## Set of tasks
1. Answer these questions from the Nachos project guidelines.
(a) In what language are the tests for this project written?
(b) Which platform will be used for grading?
(c) Which version of the code will be graded?
2. Write a continuation of the Nachos project guidelines, picking up after their final sentence.

## Reading text
__________
Here are some guidelines and tips for project 2 from previous CSE 120 TAs:

Testing

As with all of the projects, it is your responsibility to implement your own tests to thoroughly exercise your code to ensure that it meets the requirements specified for each part of the project. Testing is an important skill to develop, and the Nachos projects will help you to continue to develop that skill. In this project, you will implement tests as user-level programs written in C. See the discussion at the top of this page on creating test programs in the test directory, compiling them, and running them with Nachos.

The following pages provide testing strategies and example test programs for the project:

Code Submission

We will use a snapshot of your Nachos implementation in your github repository as it exists at the time of your submission, and grade that version. (Even if you have made changes to your repo after the submission, that's ok, we will use a snapshot of your code at the submission time.) Important: We will be using Gradescope as the grading platform. Before the deadline, you must submit your code to Gradescope at least once. See this Piazza post for the detailed submission instruction.
__________
## Dataset extract

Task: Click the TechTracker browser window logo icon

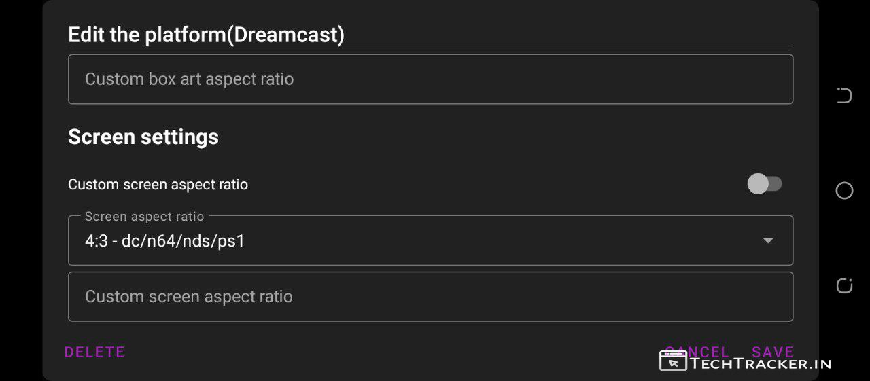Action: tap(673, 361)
__________
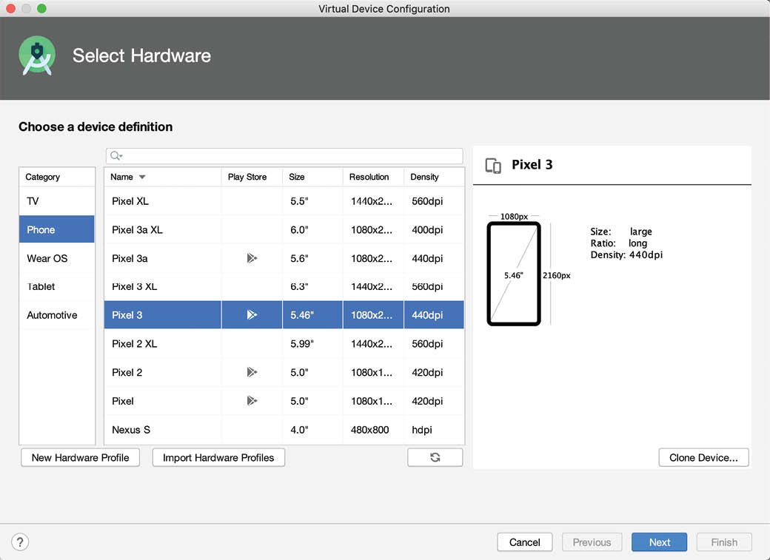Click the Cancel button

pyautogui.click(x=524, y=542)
__________
## Per-task outputs
1.
(a) C, as user-level programs.
(b) Gradescope.
(c) A snapshot of the Nachos implementation in the github repository as it exists at the time of submission.

2.
You do not have to do anything special to submit your project. We will use a snapshot of your Nachos implementation in your github repository as it exists at the deadline, and grade that version. (Even if you have made changes to your repo after the deadline, that's ok, we will use a snapshot of your code at the deadline.)

Late Policy

The late policy is 50% cut per day, i.e., if your score is 80 and you are late for two days, you get 80/2/2=20. Remember to leave some time before the deadline for the submission itself and try making a submission to Gradescope at least a few hours before, as you may run into submission problem and we do not take submission issue as a reason for being late. You can submit multiple times before the deadline, and we'll use the last version before the deadline for grading. For late submission, make sure to email at least one of the TAs about when you made the submission.

Cheating

You can discuss concepts with students in other groups, but do not cheat when implementing your project. Cheating includes copying code from someone else's implementation, or copying code from an implementation found on the Internet. See the main project page for more information.

We will manually check and also run code plagiarism tools on submissions and multiple Internet distributions (if you can find it, so can we).